HC Deb 20 February 1857 vol 144 cc1028-30

Order for second reading read.

SIR STAFFORD NORTHCOTE

said, he did not rise to oppose the Motion, although he could see that several objections might be made to the Bill. Some persons complained of the permissive power of taxation with which it would invest the magistrates; other persons were apprehensive that in reformatories supported by rates it would be found no easy task to deal with the religious difficulty which would naturally arise, and which would not be experienced in establishments supported by voluntary contributions. He was not prepared, however, to resist the Motion for the second reading of the Bill; but he wished it to be understood that although he assented to the Motion, he should not thereby be precluded from opposing the measure in any of its future stages.

MR. ESTCOURT

said, he also wished to state that he was not disposed to oppose the Motion, although he could not help fearing that if those reformatory schools were supported by rates, they would in a great measure lose their present efficiency.

MR. MILES

said, that considering the number of juvenile convictions, either at quarter sessions or before the magistrates, it was quite impossible that the voluntary system could prove efficacious, and he therefore objected to a permissive Bill of this character. He hoped that in future vagrant children would not be incarcerated in prison, but be sent to these institutions.

MR. MONCKTON MILNES

said, that it was quite evident the voluntary system had failed. In the great and wealthy West Riding of Yorkshire they had not been able to raise more than one little reformatory for about a dozen boys. Believing, however, that they were still in the infancy of the matter, and that hereafter a gradual improvement would take place, he could not but consider the measure before the House a step in the right direction, and he was therefore glad that the Government had brought it in.

MR. LIDDELL

said, he thought it would be extremely unjust that the burden of supporting reformatory schools should be borne entirely by benevolent persons.
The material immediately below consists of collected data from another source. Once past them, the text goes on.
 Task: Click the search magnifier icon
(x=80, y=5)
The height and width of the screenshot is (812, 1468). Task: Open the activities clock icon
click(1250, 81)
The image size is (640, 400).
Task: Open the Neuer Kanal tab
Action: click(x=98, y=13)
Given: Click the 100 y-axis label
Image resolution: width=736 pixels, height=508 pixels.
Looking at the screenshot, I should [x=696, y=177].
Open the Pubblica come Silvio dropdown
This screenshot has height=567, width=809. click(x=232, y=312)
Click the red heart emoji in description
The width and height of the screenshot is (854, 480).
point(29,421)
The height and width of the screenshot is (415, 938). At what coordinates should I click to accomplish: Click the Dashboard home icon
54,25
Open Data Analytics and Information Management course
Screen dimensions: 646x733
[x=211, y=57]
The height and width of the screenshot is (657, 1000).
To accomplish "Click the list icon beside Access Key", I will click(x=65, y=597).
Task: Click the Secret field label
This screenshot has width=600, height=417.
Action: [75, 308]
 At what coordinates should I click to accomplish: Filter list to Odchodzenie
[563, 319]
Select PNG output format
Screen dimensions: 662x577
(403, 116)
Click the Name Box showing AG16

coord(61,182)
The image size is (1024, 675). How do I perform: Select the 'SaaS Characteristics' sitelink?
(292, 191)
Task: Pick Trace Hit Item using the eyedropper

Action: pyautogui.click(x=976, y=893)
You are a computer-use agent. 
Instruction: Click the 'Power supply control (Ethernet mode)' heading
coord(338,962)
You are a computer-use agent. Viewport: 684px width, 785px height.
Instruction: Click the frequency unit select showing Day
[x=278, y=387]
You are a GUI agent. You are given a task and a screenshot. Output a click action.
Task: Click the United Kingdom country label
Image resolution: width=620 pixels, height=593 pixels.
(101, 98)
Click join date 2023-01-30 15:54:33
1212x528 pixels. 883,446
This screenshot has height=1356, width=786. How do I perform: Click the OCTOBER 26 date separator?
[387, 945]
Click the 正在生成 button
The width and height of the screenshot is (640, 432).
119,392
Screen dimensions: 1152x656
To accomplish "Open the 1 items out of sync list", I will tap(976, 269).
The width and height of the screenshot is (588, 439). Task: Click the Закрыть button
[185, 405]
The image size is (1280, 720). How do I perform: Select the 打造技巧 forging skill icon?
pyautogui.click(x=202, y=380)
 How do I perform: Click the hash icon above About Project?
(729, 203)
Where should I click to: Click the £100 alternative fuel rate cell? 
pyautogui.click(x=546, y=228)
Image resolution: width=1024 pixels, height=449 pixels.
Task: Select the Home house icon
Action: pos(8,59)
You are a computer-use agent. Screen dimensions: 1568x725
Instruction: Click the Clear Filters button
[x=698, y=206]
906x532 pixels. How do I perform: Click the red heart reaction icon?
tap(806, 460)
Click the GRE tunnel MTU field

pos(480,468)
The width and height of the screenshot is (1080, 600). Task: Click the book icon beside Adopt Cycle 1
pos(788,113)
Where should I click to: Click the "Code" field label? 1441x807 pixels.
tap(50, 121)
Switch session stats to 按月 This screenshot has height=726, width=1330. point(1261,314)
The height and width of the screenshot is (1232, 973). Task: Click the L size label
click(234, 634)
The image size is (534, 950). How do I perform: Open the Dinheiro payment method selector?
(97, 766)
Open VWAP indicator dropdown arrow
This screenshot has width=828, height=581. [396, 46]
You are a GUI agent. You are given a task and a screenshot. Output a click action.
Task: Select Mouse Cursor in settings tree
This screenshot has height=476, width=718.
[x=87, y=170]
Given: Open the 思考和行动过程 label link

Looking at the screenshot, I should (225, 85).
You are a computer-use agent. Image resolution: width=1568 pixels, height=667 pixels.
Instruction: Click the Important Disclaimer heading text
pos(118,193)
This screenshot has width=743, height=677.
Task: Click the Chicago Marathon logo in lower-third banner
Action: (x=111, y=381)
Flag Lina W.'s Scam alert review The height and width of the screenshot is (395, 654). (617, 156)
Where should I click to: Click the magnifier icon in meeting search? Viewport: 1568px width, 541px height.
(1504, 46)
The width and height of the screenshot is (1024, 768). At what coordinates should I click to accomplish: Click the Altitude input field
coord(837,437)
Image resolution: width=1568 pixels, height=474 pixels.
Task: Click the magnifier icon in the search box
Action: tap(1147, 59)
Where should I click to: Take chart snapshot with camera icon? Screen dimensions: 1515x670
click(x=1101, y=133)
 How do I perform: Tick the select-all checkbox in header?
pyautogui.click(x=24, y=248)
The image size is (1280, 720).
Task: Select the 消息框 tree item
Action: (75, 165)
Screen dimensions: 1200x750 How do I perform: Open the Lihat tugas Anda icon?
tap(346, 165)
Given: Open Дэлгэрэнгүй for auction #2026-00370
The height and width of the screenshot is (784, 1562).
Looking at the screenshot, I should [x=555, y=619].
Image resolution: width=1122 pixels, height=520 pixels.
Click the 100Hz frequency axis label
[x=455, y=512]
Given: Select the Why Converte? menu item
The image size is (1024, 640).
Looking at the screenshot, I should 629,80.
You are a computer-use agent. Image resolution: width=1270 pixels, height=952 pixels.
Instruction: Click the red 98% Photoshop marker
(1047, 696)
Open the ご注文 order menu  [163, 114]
He, however, strongly objected to giving magistrates the power to tax the people without their having a voice in the matter. If he assented to the second reading, he must, on the part of the rate-payers, beg that sufficient time be given for them to discuss the subject.

SIR JOHN DUCKWORTH

said, he dissented entirely from the view that small schools, containing twenty or thirty children, would be ineffective. He thought the only mode of attaining success in this matter would be by introducing the family system into the reformatories, which could not be done if they had large establishments. He anticipated that, as in the case of the Police Bills, permissive rating would only be a step to a compulsory rating.

MR. MICHELL

said, he thought the tendency of the measure was objectionable inasmuch as it took taxation out of the hands of the people. He objected to giving magistrates any more power to levy rates, there being at present no controlling power over them. He should oppose the rating powers in the Bill, but not the erection of the schools.

MR. GRANVILLE VERNON

said, he concurred in hoping that the Government would give ample time for persons in the country fully to know what they were about to do. He was not quite sure himself that the present system of reformatories established by voluntary contributions and aided by the Government was not preferable to the plan of permissive rating. Permissive rating would ultimately lapse into compulsory rating, and the difficulty of religious teaching would necessarily follow.

COLONEL BUCK

said, he should oppose the Bill, on the ground that one class of people would have the power to rate another class withoat their having any voice in it. He did not object to the introduction of the system in the case of boroughs, where town councils, who were elected by almost universal suffrage, were the persons to put the Act into operation; but the case of counties was quite different. The police and county rates were very heavy, and he was no friend to the giving a greater power of taxation to magistrates.

SIR EDWARD KERRISON

said, he thought that the Government ought not to have introduced the measure until the existing reformatory institutions had been further tested; but as it had been introduced he was not disposed to offer any opposition to it.

Bill read 2°, and committed for Friday, 13th of March.

The House adjourned at Twelve o'clock, till Monday next.